▶ [Problem description] Print nothing but the lines below starting at the line that holds "Screen dimensions: 1512x810" and ending at the line that holds "Given: Click the purple Poppyz logo icon", including both, each exactly as written.

######

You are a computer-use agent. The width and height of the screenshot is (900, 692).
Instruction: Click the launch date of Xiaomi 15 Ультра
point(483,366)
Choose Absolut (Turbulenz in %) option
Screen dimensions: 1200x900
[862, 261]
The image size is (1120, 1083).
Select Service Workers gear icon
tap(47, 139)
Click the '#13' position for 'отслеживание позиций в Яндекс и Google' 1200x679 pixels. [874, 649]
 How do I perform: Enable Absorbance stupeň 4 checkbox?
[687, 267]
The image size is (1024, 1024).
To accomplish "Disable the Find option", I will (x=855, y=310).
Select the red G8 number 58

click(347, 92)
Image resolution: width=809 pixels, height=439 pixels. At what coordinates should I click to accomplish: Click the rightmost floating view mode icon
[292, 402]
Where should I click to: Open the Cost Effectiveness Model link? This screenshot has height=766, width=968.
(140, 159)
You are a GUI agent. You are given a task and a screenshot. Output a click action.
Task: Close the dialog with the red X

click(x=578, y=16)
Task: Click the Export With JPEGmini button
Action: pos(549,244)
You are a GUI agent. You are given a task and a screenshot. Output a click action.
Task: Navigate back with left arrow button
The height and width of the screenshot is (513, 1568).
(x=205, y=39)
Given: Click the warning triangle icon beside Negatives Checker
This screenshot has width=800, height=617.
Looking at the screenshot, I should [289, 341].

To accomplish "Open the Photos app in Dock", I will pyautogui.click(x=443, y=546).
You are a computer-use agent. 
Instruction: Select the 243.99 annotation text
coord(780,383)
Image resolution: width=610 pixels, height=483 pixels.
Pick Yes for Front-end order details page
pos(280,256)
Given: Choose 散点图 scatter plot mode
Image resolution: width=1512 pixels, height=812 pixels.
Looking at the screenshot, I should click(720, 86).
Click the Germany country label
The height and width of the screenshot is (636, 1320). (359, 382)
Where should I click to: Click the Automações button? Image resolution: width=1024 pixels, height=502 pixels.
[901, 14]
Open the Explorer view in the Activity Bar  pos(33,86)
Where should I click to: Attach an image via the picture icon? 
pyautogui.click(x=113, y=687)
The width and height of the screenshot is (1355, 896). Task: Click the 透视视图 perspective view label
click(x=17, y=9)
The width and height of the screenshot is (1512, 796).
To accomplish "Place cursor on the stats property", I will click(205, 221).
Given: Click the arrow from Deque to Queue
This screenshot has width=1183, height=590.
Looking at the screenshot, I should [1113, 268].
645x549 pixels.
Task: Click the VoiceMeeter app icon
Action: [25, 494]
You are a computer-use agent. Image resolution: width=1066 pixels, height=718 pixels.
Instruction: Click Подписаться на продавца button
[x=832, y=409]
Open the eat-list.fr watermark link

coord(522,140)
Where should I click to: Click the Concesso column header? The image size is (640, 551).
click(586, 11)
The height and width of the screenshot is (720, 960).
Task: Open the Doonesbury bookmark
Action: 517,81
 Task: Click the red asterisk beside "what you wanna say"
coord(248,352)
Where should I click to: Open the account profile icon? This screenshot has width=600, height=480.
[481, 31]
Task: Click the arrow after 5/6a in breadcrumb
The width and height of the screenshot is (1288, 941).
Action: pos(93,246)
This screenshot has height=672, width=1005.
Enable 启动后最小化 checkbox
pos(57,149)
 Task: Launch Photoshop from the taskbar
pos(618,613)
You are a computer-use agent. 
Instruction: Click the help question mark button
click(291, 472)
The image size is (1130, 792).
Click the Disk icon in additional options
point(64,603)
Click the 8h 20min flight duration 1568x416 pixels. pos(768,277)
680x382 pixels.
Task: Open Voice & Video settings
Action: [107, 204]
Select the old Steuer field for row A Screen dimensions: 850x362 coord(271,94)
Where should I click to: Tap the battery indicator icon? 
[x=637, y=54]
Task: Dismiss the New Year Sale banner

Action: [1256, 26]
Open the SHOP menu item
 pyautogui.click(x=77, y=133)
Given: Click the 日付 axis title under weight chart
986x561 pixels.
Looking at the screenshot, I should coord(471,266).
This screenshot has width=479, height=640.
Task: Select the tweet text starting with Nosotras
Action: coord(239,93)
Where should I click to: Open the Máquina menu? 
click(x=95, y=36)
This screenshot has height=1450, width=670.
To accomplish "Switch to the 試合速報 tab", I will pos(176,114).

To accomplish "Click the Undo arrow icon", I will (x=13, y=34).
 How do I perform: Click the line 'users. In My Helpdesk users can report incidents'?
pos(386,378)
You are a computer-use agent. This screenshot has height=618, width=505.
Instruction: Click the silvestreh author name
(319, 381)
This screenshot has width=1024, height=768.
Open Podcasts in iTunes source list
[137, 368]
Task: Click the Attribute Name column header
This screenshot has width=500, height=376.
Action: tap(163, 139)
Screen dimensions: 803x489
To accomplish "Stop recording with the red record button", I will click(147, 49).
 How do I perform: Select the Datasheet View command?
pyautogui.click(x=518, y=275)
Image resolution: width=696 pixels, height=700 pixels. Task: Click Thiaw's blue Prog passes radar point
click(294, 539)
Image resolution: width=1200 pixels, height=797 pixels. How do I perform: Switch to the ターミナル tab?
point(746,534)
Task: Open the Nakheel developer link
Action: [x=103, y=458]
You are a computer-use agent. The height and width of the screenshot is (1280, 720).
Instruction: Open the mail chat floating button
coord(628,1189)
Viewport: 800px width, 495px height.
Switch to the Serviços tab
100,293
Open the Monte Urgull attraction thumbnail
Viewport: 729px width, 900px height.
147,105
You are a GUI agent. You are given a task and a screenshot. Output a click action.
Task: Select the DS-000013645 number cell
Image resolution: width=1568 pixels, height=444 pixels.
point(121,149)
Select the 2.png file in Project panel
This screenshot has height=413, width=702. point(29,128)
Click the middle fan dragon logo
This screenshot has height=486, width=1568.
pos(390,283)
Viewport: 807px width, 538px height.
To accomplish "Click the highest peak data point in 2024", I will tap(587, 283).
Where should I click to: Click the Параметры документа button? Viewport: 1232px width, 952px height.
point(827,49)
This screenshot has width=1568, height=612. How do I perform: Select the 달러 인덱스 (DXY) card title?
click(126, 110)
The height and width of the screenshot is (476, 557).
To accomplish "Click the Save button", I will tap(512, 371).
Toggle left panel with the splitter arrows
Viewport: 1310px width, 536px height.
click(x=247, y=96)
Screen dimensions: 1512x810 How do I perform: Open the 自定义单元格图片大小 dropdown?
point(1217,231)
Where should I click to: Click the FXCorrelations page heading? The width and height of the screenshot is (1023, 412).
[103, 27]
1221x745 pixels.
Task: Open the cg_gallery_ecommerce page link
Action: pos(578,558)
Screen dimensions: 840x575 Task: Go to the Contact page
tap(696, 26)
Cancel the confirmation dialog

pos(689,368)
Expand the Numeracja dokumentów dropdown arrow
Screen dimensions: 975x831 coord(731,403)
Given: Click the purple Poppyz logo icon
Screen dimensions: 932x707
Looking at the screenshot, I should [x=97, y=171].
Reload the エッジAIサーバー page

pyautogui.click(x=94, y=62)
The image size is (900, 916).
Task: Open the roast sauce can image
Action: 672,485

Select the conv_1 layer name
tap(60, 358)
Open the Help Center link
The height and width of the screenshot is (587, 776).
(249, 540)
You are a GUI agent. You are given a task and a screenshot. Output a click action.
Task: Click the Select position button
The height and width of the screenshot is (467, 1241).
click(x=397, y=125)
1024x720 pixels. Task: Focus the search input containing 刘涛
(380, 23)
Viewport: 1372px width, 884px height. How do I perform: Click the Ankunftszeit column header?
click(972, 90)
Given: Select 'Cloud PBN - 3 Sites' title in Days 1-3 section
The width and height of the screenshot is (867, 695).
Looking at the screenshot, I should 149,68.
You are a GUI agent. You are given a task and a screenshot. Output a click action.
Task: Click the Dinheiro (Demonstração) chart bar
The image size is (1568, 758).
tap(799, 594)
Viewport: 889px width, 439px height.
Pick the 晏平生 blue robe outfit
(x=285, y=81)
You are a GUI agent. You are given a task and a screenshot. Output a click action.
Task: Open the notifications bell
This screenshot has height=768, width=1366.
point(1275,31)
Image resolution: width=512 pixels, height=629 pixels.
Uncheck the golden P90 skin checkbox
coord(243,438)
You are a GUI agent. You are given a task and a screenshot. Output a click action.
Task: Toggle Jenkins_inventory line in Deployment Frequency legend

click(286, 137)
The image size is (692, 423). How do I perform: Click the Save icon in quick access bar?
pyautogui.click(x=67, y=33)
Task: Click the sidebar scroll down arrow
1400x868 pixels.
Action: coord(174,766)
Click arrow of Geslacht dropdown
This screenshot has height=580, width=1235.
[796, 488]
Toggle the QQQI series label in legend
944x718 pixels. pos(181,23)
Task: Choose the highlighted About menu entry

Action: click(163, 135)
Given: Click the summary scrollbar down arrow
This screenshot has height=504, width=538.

######

▶ [Result of this task]
Screen dimensions: 1512x810 How do I perform: Open the 自定义单元格图片大小 dropdown?
point(1217,231)
Where should I click to: Click the FXCorrelations page heading? The width and height of the screenshot is (1023, 412).
[103, 27]
1221x745 pixels.
Task: Open the cg_gallery_ecommerce page link
Action: pos(578,558)
Screen dimensions: 840x575 Task: Go to the Contact page
tap(696, 26)
Cancel the confirmation dialog

pos(689,368)
Expand the Numeracja dokumentów dropdown arrow
Screen dimensions: 975x831 coord(731,403)
Given: Click the purple Poppyz logo icon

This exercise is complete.